## INSTRUCTION
Print the items from the line containing "The height and width of the screenshot is (519, 401)." through the line containing "Click the Cut", both lines included.

## EXCERPTED DATA
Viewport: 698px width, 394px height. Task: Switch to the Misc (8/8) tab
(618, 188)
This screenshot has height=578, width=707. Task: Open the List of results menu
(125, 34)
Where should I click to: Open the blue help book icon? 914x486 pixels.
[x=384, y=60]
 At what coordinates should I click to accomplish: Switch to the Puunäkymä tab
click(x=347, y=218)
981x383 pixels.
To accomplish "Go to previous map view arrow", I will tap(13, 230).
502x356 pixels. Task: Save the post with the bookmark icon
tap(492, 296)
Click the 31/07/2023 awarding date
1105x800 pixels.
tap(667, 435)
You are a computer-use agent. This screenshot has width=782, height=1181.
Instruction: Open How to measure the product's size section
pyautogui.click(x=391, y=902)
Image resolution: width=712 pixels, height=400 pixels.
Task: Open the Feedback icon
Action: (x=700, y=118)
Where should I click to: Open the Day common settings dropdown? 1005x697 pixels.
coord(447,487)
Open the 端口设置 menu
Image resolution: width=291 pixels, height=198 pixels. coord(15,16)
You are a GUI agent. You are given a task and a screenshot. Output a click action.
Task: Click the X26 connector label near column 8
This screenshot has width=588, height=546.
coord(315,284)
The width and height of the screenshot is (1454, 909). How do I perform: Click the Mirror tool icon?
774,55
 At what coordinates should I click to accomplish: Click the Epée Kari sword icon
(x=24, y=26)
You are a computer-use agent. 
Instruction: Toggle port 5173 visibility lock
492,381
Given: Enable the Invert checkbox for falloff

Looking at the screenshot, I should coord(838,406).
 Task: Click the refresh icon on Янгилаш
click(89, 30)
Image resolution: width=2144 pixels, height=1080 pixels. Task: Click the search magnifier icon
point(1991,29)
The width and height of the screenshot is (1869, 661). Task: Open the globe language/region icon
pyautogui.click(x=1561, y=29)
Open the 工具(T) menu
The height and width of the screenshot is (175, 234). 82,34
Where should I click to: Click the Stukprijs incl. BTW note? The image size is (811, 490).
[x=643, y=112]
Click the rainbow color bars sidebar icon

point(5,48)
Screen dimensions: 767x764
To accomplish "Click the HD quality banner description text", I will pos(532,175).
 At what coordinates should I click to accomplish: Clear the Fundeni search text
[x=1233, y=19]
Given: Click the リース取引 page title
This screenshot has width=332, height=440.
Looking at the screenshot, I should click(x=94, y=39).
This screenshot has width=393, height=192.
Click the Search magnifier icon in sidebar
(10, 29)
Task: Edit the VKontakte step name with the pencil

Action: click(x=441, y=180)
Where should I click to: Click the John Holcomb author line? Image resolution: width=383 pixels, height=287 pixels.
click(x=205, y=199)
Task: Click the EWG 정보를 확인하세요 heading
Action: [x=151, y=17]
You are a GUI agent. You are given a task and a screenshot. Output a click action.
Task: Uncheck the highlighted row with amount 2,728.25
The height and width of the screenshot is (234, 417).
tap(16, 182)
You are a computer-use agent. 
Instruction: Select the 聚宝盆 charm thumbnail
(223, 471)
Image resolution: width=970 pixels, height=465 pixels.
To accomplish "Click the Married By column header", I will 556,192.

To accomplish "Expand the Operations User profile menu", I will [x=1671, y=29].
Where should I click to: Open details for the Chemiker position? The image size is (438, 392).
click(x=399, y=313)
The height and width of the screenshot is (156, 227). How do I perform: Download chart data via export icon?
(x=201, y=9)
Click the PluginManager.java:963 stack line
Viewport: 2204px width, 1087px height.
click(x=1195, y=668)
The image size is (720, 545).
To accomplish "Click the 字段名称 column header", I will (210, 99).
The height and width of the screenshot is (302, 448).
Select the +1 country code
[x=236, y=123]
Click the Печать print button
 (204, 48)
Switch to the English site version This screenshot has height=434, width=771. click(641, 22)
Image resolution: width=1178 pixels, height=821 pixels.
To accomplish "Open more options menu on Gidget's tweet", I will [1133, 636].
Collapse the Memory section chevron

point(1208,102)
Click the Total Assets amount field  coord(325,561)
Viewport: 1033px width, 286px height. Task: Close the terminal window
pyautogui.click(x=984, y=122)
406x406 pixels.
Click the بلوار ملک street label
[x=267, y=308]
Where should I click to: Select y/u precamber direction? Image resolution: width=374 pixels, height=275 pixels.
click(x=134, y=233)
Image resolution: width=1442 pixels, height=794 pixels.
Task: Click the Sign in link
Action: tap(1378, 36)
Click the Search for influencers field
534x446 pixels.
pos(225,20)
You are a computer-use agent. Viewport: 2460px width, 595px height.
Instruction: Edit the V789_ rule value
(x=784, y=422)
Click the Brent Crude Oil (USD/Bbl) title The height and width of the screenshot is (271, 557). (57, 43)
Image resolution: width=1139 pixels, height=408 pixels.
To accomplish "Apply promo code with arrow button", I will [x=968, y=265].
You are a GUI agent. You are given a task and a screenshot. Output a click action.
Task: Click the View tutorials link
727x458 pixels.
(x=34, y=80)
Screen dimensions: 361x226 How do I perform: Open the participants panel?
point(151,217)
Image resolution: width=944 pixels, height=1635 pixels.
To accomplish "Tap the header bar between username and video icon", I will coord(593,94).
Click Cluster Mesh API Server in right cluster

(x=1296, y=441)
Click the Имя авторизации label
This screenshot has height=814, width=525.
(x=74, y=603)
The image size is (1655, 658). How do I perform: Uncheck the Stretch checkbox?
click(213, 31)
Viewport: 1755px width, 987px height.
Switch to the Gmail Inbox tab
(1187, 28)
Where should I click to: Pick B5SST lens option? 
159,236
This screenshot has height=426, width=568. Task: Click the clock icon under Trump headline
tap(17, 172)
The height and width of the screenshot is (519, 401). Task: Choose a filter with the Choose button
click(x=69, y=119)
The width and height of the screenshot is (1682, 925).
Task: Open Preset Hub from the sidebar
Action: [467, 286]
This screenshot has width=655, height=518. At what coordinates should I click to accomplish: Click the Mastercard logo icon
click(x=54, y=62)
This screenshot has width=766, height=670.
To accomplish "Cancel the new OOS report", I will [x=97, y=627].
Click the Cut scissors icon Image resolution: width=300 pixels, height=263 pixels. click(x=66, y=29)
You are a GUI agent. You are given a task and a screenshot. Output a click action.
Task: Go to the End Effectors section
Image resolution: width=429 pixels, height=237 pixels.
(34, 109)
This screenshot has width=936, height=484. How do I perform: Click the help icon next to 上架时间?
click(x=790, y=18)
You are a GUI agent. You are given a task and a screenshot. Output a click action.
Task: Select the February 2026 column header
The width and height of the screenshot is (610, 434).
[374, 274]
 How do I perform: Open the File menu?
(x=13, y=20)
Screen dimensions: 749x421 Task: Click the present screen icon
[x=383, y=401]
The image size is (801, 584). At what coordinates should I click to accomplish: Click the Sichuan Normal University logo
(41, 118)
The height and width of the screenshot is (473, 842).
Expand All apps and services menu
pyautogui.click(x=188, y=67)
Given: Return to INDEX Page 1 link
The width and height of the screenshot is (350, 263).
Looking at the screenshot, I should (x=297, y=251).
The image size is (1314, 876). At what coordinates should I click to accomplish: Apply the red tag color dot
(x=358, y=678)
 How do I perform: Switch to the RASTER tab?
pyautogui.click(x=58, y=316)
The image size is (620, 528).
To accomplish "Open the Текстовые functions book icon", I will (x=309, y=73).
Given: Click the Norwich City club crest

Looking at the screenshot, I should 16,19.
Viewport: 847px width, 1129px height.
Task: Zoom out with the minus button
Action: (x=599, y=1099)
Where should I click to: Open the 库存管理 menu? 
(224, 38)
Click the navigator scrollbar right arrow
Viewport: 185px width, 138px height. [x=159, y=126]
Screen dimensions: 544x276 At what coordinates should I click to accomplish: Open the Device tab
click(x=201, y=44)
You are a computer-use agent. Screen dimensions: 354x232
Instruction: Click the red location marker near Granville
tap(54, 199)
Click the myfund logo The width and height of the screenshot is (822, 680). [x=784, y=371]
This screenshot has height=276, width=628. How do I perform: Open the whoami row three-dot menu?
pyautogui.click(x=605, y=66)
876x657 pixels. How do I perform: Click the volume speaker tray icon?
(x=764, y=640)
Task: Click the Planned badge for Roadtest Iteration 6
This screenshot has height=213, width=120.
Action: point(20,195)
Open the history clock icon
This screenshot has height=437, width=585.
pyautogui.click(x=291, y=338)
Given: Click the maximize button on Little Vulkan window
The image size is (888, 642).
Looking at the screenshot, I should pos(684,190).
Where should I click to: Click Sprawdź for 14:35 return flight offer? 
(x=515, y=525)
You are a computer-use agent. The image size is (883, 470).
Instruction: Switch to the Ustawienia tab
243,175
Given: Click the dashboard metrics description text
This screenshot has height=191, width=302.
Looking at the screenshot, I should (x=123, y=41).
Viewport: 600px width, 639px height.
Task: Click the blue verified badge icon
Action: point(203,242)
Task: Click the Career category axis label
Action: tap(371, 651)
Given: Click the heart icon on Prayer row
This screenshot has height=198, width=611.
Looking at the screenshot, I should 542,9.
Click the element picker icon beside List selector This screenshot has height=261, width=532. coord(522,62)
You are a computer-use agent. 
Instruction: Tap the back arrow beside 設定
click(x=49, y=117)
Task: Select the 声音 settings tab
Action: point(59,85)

## EXERCISE OUTPUT
The height and width of the screenshot is (519, 401). Task: Choose a filter with the Choose button
click(x=69, y=119)
The width and height of the screenshot is (1682, 925).
Task: Open Preset Hub from the sidebar
Action: [467, 286]
This screenshot has width=655, height=518. At what coordinates should I click to accomplish: Click the Mastercard logo icon
click(x=54, y=62)
This screenshot has width=766, height=670.
To accomplish "Cancel the new OOS report", I will [x=97, y=627].
Click the Cut scissors icon Image resolution: width=300 pixels, height=263 pixels. click(x=66, y=29)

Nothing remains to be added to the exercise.